Exercise aim: If a line holds the word "computer", copy it from the entries.

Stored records
= Beginning of Section =

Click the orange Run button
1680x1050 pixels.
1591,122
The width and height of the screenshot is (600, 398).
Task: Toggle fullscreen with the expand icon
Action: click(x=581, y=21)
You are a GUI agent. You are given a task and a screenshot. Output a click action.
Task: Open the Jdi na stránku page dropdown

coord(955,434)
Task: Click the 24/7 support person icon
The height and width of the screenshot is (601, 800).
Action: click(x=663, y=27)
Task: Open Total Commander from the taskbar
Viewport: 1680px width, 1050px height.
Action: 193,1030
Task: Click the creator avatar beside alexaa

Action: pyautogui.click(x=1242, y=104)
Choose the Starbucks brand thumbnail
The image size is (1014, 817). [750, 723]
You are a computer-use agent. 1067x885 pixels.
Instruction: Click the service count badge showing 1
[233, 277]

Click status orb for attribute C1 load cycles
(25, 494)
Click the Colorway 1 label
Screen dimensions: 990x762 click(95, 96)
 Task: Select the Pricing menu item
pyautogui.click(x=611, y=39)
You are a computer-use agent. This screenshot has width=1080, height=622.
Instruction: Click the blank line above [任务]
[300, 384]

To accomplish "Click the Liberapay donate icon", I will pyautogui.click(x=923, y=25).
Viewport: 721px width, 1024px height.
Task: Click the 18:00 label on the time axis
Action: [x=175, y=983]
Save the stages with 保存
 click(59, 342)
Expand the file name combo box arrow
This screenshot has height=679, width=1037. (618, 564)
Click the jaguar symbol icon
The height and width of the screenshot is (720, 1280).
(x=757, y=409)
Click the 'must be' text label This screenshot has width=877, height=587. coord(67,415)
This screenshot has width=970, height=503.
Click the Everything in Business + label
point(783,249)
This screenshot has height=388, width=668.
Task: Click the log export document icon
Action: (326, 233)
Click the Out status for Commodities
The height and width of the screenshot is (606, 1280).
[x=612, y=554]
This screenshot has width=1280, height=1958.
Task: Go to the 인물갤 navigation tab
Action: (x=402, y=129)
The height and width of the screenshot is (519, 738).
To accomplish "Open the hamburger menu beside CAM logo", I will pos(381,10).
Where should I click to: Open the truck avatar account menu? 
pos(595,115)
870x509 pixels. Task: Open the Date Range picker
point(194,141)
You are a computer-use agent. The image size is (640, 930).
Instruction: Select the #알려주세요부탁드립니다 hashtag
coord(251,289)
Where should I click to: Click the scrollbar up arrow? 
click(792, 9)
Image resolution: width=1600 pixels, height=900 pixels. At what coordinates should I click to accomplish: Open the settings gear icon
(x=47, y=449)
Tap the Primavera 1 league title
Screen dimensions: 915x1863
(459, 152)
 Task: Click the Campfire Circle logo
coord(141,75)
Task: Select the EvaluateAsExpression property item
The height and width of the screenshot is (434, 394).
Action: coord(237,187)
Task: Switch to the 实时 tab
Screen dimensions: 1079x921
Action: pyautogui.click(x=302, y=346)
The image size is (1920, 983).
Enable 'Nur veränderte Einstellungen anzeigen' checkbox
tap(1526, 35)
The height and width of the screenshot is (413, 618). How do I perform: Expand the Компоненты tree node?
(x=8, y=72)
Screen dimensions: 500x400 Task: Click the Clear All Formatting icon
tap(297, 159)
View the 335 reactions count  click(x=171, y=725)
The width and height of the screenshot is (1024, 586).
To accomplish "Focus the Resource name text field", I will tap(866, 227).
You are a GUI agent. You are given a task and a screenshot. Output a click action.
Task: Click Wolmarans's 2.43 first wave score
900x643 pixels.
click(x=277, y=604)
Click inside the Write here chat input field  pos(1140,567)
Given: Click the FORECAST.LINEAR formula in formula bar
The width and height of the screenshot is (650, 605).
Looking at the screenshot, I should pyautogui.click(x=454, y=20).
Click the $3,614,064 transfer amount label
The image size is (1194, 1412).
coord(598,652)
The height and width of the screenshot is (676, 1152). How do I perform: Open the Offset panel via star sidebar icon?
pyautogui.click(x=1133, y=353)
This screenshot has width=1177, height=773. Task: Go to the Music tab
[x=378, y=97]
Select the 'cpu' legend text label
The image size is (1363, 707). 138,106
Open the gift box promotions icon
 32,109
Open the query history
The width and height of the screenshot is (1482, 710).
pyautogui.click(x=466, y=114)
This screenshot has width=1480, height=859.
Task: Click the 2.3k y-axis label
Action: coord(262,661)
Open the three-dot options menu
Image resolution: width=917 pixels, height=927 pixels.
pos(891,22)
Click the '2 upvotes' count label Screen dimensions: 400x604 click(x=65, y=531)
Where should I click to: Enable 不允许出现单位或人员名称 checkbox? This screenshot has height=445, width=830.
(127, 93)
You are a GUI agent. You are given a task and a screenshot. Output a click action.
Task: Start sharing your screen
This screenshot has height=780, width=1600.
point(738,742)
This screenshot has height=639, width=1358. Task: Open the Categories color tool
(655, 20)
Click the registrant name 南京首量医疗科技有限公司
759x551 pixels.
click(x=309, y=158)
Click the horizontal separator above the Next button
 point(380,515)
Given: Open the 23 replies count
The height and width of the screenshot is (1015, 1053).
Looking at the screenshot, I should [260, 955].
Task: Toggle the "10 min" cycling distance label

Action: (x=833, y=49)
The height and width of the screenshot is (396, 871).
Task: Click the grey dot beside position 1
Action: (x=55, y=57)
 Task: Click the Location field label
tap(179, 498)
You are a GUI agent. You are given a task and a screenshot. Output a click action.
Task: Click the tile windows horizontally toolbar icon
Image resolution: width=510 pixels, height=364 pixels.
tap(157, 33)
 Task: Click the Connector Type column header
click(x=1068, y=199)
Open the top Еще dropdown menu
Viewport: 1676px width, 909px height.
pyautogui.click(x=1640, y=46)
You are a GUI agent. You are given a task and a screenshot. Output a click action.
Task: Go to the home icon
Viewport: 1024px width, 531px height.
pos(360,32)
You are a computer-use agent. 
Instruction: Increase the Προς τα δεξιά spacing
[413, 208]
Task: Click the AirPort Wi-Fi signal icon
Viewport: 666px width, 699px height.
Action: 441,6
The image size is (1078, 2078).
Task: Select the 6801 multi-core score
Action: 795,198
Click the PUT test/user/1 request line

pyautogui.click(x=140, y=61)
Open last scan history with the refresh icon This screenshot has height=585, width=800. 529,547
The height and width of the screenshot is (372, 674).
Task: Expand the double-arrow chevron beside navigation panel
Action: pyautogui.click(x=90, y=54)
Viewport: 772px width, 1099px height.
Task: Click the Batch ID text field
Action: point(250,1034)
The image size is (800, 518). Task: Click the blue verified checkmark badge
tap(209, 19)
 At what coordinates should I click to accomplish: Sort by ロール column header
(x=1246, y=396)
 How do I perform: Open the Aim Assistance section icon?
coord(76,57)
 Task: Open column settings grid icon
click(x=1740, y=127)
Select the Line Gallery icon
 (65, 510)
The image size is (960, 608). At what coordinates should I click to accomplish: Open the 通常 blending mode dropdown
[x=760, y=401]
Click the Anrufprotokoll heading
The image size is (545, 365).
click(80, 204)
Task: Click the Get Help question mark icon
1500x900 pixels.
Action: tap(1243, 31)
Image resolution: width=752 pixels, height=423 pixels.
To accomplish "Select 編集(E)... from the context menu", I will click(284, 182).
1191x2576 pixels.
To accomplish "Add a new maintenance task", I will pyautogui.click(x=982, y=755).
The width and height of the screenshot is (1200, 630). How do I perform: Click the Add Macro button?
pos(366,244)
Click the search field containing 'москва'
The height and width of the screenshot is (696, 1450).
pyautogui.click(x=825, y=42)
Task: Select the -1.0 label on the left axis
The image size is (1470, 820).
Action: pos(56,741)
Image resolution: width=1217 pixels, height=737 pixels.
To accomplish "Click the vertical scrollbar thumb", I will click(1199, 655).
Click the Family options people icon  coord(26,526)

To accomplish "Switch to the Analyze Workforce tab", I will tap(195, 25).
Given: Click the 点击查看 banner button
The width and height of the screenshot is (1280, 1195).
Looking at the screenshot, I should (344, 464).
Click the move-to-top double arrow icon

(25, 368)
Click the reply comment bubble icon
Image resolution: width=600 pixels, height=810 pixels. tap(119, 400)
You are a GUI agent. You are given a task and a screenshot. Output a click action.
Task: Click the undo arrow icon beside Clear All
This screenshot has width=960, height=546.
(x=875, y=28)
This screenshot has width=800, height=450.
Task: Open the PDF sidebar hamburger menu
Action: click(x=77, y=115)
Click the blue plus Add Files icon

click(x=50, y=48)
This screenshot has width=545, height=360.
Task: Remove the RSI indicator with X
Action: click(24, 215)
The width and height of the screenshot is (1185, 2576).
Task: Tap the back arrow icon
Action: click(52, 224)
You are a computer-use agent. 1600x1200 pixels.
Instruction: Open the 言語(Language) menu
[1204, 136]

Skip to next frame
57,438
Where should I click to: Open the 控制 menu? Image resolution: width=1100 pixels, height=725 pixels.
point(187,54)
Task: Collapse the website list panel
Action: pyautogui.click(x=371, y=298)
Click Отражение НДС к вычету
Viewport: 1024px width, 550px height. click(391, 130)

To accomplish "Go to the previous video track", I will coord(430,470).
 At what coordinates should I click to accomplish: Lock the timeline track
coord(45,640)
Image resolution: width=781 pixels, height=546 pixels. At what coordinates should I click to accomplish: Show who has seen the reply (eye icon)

= End of Section =

Exercise solution:
You are a computer-use agent. 1067x885 pixels.
You are a computer-use agent. This screenshot has width=1080, height=622.
You are a computer-use agent. The image size is (640, 930).
You are a computer-use agent. 
You are a computer-use agent. 1600x1200 pixels.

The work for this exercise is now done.